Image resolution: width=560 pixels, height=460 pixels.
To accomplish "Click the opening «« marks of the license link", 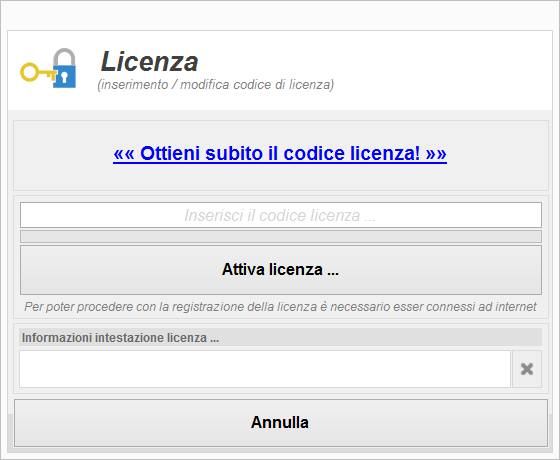I will [124, 154].
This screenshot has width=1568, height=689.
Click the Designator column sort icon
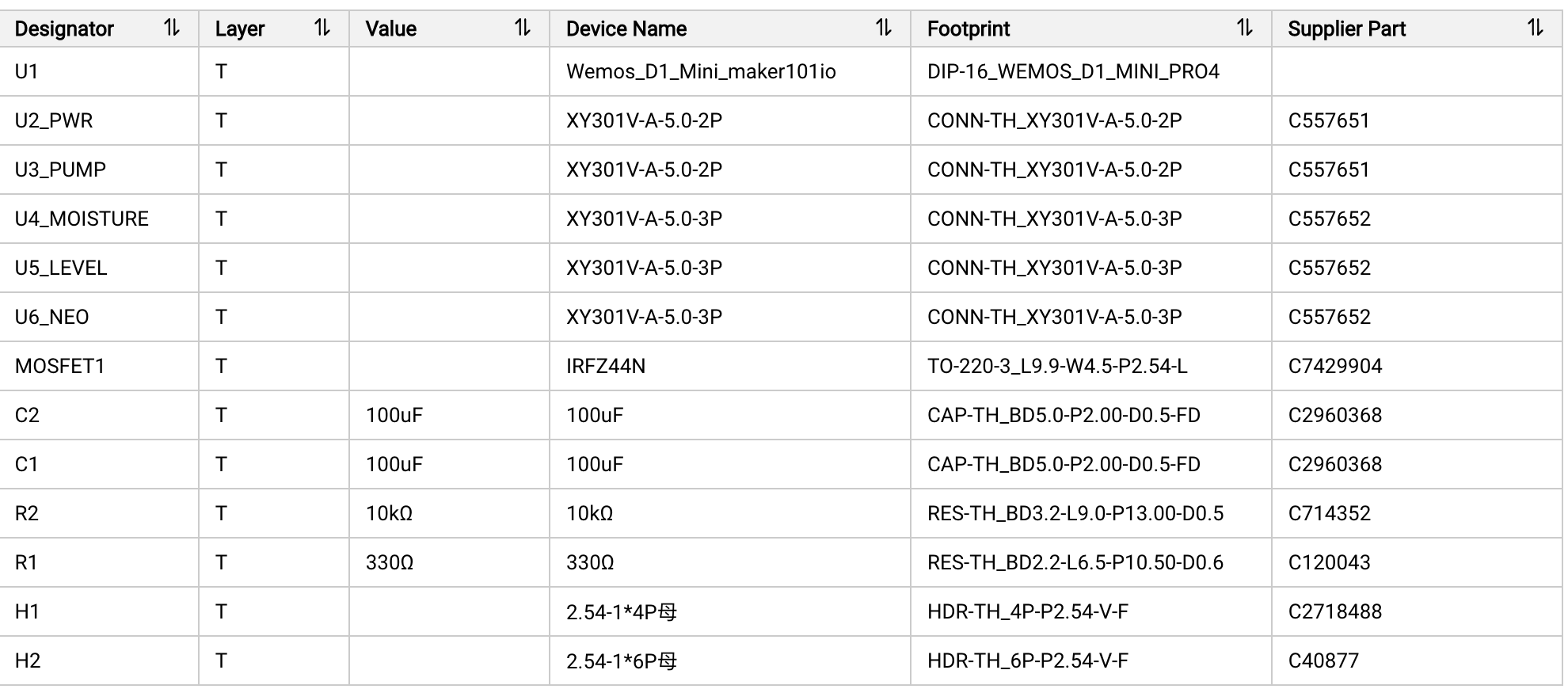(x=172, y=29)
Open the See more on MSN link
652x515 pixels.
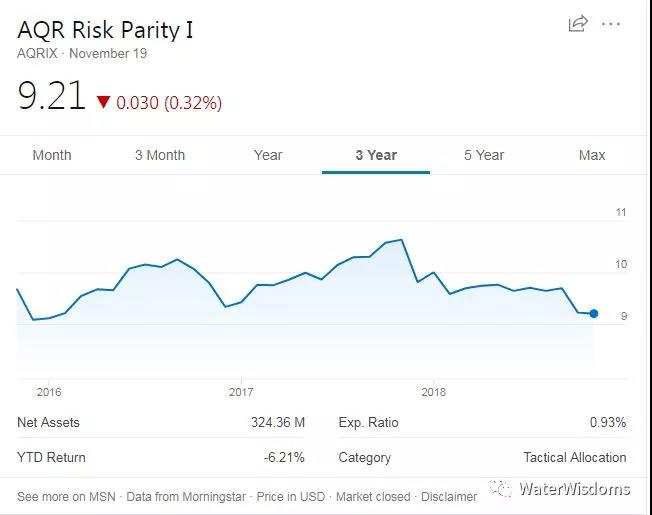pos(66,497)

WHAT IS REQUIRED: Count the lines in the data above that contain the string "width". Give only the number.

EXERCISE OUTPUT: 2